We can highlight products with high added value, such as automobiles, appliances and electronics. With regard to heavy industry, these industrial parks are located mainly in the northeast of the United States and southeast of Canada, in the Great Lakes region, and also in the southwest of the United States, more precisely in Silicon Valley, California.
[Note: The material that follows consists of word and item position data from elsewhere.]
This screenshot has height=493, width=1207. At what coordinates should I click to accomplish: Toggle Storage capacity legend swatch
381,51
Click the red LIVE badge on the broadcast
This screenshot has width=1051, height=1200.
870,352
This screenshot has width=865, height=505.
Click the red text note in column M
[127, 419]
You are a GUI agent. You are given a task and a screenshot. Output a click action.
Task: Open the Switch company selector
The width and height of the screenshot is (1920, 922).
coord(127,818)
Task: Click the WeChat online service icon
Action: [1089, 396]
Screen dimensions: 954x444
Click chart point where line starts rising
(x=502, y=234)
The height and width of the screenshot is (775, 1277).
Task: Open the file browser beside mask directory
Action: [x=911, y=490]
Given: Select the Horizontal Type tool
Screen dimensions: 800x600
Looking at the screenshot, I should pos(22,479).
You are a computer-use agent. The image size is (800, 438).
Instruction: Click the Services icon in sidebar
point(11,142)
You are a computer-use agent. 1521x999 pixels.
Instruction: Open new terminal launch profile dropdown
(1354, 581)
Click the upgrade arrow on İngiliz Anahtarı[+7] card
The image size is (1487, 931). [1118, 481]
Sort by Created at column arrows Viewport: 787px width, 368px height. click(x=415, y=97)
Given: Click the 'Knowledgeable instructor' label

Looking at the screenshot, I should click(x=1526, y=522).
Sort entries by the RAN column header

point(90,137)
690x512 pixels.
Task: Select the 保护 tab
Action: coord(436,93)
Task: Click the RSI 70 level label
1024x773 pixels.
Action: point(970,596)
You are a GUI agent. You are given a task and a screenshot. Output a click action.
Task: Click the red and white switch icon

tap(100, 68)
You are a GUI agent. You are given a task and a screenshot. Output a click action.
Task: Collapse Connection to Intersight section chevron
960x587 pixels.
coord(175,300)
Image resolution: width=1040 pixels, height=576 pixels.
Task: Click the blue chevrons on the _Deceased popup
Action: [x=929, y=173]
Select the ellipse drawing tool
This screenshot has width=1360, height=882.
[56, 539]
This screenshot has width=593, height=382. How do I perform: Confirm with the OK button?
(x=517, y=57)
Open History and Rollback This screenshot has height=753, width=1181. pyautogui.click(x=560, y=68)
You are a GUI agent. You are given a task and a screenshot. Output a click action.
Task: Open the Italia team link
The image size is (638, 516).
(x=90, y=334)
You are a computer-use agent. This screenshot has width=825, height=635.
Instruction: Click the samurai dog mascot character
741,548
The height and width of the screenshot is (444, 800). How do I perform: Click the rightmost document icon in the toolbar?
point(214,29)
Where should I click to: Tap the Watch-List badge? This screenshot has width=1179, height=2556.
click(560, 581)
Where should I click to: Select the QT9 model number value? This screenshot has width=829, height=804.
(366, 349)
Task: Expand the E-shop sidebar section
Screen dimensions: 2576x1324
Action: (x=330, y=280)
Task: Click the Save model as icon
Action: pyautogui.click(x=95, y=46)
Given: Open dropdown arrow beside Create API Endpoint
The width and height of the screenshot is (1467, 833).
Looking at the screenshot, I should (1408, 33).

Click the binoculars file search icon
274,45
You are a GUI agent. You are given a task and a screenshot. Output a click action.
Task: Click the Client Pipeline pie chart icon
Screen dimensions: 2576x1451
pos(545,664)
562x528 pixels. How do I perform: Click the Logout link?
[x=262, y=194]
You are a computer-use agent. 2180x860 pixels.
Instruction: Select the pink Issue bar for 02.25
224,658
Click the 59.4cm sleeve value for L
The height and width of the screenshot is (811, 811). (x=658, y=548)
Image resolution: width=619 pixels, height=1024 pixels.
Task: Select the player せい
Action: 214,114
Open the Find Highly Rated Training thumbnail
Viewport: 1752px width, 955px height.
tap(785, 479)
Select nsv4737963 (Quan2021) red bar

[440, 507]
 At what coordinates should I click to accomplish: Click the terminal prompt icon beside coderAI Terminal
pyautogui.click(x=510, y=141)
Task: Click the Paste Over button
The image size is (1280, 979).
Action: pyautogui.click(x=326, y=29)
The Mexican industry is one of the most developed in Latin America, however it does not stand up to its northern neighbors and is characterized mainly by the production of textiles, industrialized foods and chemicals, concentrated in the region of Mexico City and Guadalajara. A characteristic of the Mexican industry is the production units specialized in finalizing the assembly of imported products, the maquiladoras. This type of industry had a great boost with the entry of Mexico in NAFTA, these units are concentrated in northern Mexico, mainly in the state of Sonora.

Agriculture

North America has a diversified agriculture, cultivating corn, soybeans, and wheat on the plains of southern Canada and the midwestern United States, in addition to the production of warm climate fruits in California and the southwestern United States, and cold climate fruits in the Great Lakes region and on the northeastern coast of the USA and southeastern Canada. Agriculture in these countries has a strong technological apparatus and many government subsidies to maintain competitiveness in both the domestic and foreign markets. Mexico produces a wide variety of agricultural crops such as beans and corn, the basis of the Mexican population’s diet, in addition to coffee, fruit, cotton, sisal and soy. These last three are mainly for export. Mexico, like most of Latin America, suffers from a serious concentration of land, making it difficult to develop sustainable agriculture. Livestock is very present in the North American continent, with a strong presence of sheep herds in southern Canada and, mainly, of cattle in the central west and southeast of the USA, with a strong production of milk and dairy products. This sector, as well as in agriculture, has a strong use of technology. In Mexico, the presence of cattle and pigs stands out.

Mining and Oil

North America has large reserves of minerals, such as oil in the southern center and Alaska, the United States, western Canada and eastern Mexico, and natural gas in the same spaces where oil reserves are found. The Gulf of Mexico is full of oil extraction platforms. The uranium is much explored in northern Canada, as well as silver in the desert regions of Mexico. It is also possible to find deposits of coal, iron, copper, nickel, lead and zinc in different regions of North America.